_Ausgangstext_
Wenn man wie die KATAPULT- und KNICKER-Redaktion in Greifswald wohnt, wird es zumindest schwierig, einem dieser ICEs zu begegnen. Denn die fahren im Nordosten äußerst selten. Zwar hat der Ausbau von Schnellstrecken die durchschnittliche Reisezeit deutschlandweit erheblich verkürzt. Allerdings sind zwischen 1990 und 2018 auch Tausende Kilometer Gleise stillgelegt worden.

Gerade in ländlichen Regionen stellt der Zug damit oft keine sinnvolle Alternative zum Auto mehr dar. Für hochfrequentierte Strecken fehlen hingegen Ausweichgleise. In der Folge kommt es zu Verspätungen, Nahverkehrszüge müssen warten. Deshalb fordern Fahrgastverbände und lokale Initiativen, Verbindungen wieder zu reaktivieren. Warum das jedoch mit Schwierigkeiten verbunden ist, erklärt diese Ausgabe des KNICKER.

Im Vergleich zu den deutschsprachigen Nachbarländern fahren in Deutschland nicht nur prozentual viel weniger Menschen mit dem Zug, das Image der Bahn ist auch deutlich schlechter. Verspätungen und gestrichene Fahrten, ausgefallene Klimaanlagen im Sommer, defekte Heizungen im Winter, nicht funktionierende Platzreservierungen, kaputte Ticketschalter und Preiserhöhungen führen nicht zu Eisenbahnromantik, sondern zu Frustration.

_Aufgabenstellung_
Schreibe aus dem Text über den Bahnverkehr alles von „Im Vergleich zu“ bis hinunter zu „sondern zu Frustration.“ erneut ab und tausche dabei „Winter“ gegen „Herbst“. Stütze dich allein auf den Text über den Bahnverkehr.

_Erfasste Daten_
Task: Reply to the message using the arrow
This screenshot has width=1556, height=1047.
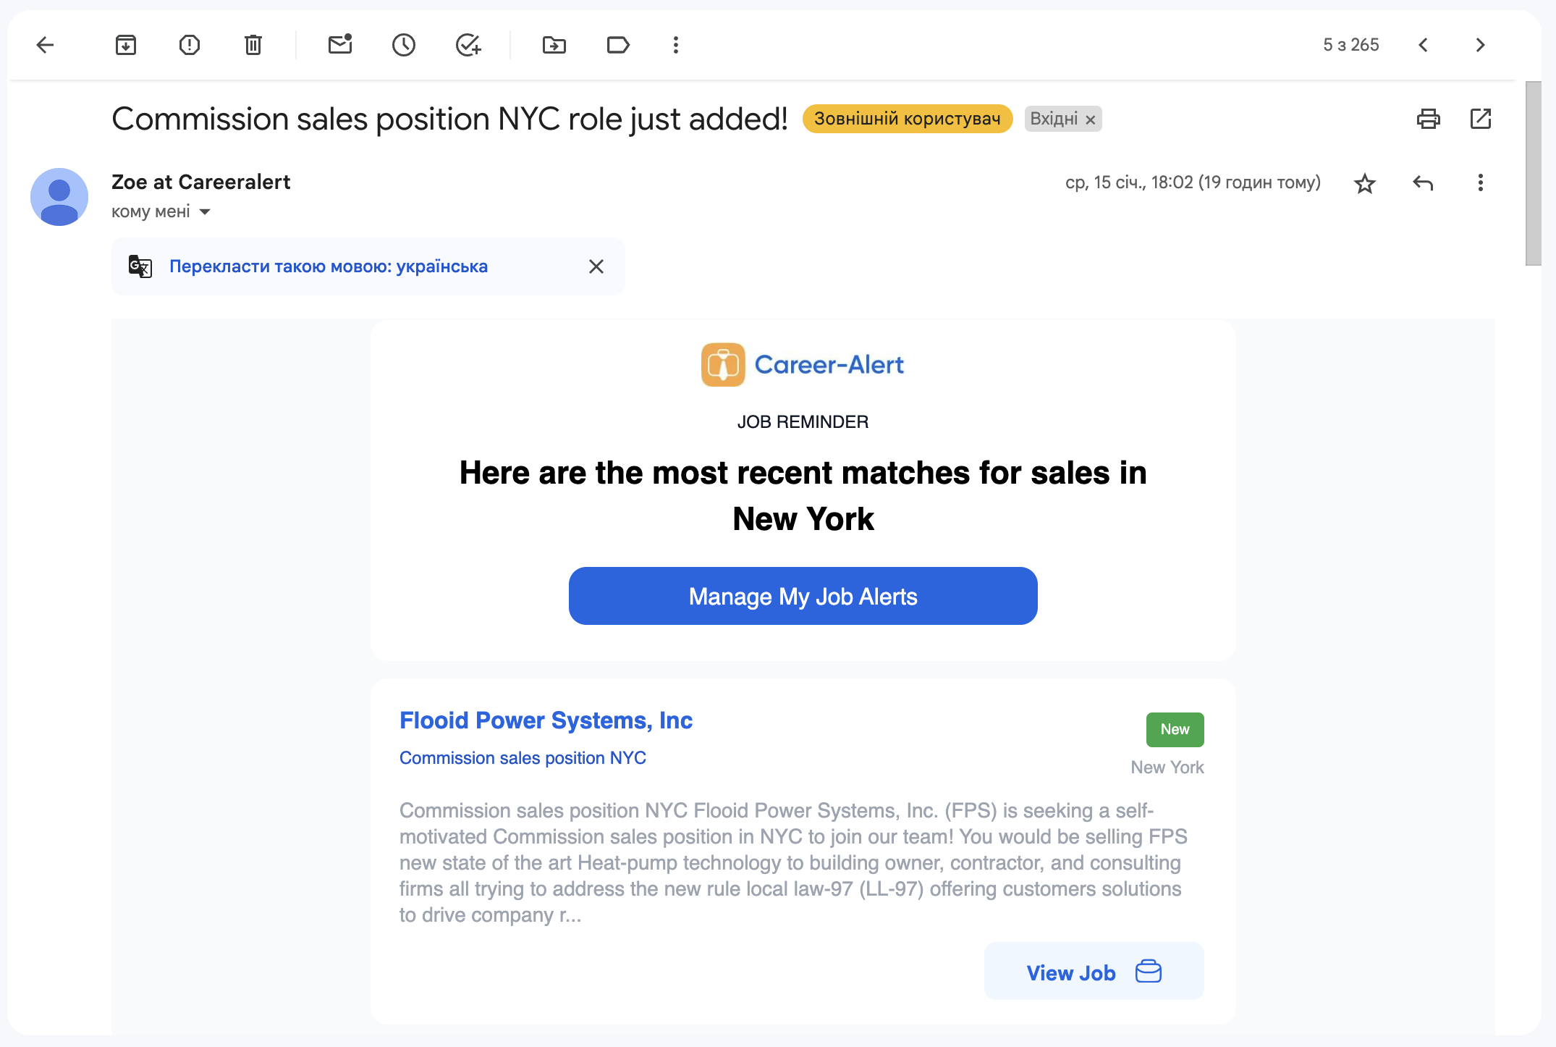Action: [x=1423, y=183]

_Schriftliche Antwort_
Im Vergleich zu den deutschsprachigen Nachbarländern fahren in Deutschland nicht nur prozentual viel weniger Menschen mit dem Zug, das Image der Bahn ist auch deutlich schlechter. Verspätungen und gestrichene Fahrten, ausgefallene Klimaanlagen im Sommer, defekte Heizungen im Herbst, nicht funktionierende Platzreservierungen, kaputte Ticketschalter und Preiserhöhungen führen nicht zu Eisenbahnromantik, sondern zu Frustration.